“Unpacking” Club

Today I unpacked 15 large heavy boxes of kitchen stuff. I carried each box the roughly 100 feet from my son’s room to my kitchen and began slicing one box after the other reuniting with the belongings which have been packed away for the last two months. It roughly resembles the feeling of moving into a new house, only it’s the same house with a slightly different kitchen. Similar to a start of a new school year but in the same school. It’s a life shuffle I didn’t ask for but am abiding, nonetheless.

Meeting up with my long-lost things is an interesting phenomenon. Hello, Thing I forgot I had or Thing I thought I threw away or Thing I missed so desperately (apple peeler). Yet another blatant metaphor for life slapping my face. We’re going on three months of construction and just when I thought I wrote the last word on it when I discovered the final “reason for it all,” another day brings with it a fresh perspective. When you take an initial catalyst (the flood) and add time and distance, it becomes poignant, rather than dramatic; a bump in the road, rather than a life upheaval.

▬▬▬▬▬▬▬▬▬▬

--- Directions ---
Continue the essay about unpacking the kitchen boxes, starting after its last sentence. The lines after this essay have nothing to do with it.

--- Material provided ---
▬▬▬▬▬▬▬▬▬▬

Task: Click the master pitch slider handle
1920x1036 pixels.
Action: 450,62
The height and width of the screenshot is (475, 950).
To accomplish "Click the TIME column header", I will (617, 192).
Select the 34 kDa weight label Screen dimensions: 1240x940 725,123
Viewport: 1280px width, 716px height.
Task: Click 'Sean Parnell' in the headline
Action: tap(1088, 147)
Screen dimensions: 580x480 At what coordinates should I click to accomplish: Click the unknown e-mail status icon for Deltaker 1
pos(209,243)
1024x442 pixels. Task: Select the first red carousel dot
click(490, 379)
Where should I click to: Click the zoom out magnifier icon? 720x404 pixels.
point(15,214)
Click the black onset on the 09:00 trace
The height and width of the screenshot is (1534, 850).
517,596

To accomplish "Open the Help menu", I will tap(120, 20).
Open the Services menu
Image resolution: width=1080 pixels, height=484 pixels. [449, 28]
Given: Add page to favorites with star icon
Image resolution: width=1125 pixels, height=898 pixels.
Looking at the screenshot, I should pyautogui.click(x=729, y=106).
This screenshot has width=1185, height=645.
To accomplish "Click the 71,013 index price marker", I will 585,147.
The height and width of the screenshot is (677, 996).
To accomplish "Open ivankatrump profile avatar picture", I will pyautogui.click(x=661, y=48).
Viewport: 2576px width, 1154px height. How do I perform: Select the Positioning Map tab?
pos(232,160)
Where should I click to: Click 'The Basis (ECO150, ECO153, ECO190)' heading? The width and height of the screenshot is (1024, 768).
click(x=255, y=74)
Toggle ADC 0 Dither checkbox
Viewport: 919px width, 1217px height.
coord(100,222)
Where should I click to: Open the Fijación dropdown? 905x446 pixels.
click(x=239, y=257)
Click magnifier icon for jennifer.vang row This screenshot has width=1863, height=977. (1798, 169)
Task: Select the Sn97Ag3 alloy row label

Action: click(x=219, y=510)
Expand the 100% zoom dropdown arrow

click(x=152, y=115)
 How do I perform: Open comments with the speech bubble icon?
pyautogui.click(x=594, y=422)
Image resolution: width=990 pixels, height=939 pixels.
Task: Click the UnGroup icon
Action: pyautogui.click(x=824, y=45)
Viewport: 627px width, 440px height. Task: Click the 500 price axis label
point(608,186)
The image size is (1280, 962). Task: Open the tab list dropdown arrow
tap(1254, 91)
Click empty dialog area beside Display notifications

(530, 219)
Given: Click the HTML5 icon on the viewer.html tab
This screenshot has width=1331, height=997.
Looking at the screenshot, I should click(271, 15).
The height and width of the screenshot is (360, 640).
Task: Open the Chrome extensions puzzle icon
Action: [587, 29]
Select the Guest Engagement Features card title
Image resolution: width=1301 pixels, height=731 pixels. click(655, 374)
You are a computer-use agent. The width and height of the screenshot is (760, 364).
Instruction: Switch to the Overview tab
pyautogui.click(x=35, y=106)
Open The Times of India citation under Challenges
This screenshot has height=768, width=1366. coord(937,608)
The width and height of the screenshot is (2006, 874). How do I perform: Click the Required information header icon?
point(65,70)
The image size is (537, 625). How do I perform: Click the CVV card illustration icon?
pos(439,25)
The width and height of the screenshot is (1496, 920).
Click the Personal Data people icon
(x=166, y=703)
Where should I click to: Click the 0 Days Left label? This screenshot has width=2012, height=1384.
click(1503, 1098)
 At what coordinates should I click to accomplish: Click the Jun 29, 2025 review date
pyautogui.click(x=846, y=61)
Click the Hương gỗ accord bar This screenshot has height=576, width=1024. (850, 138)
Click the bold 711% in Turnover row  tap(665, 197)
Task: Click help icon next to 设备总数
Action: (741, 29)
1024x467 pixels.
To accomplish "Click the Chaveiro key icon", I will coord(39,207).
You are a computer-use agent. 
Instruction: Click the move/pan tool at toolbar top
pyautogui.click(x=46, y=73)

▬▬▬▬▬▬▬▬▬▬

--- Result ---
The new kitchen cabinets are in the same location and my appliances are silver instead of white. I’m sure within a couple of months I will get so accustomed to the new kitchen I won’t ever remember a time before it (like a new baby). I blame the same hormones our bodies secrete after childbirth forcing us to forget the pain and arduous labor it entails to deliver a human. This biological magic is designed to keep us procreating, designed to make us say, “Thank you, sir, can I have another?” after we go through the worst pain in our lives. After a house renovation, I’m convinced those similar hormones are secreted to make us forget the frustrating and difficult days where nothing seemed to go right. Indicative of the human condition that it takes something bad to appreciate the daily minutia of goodness.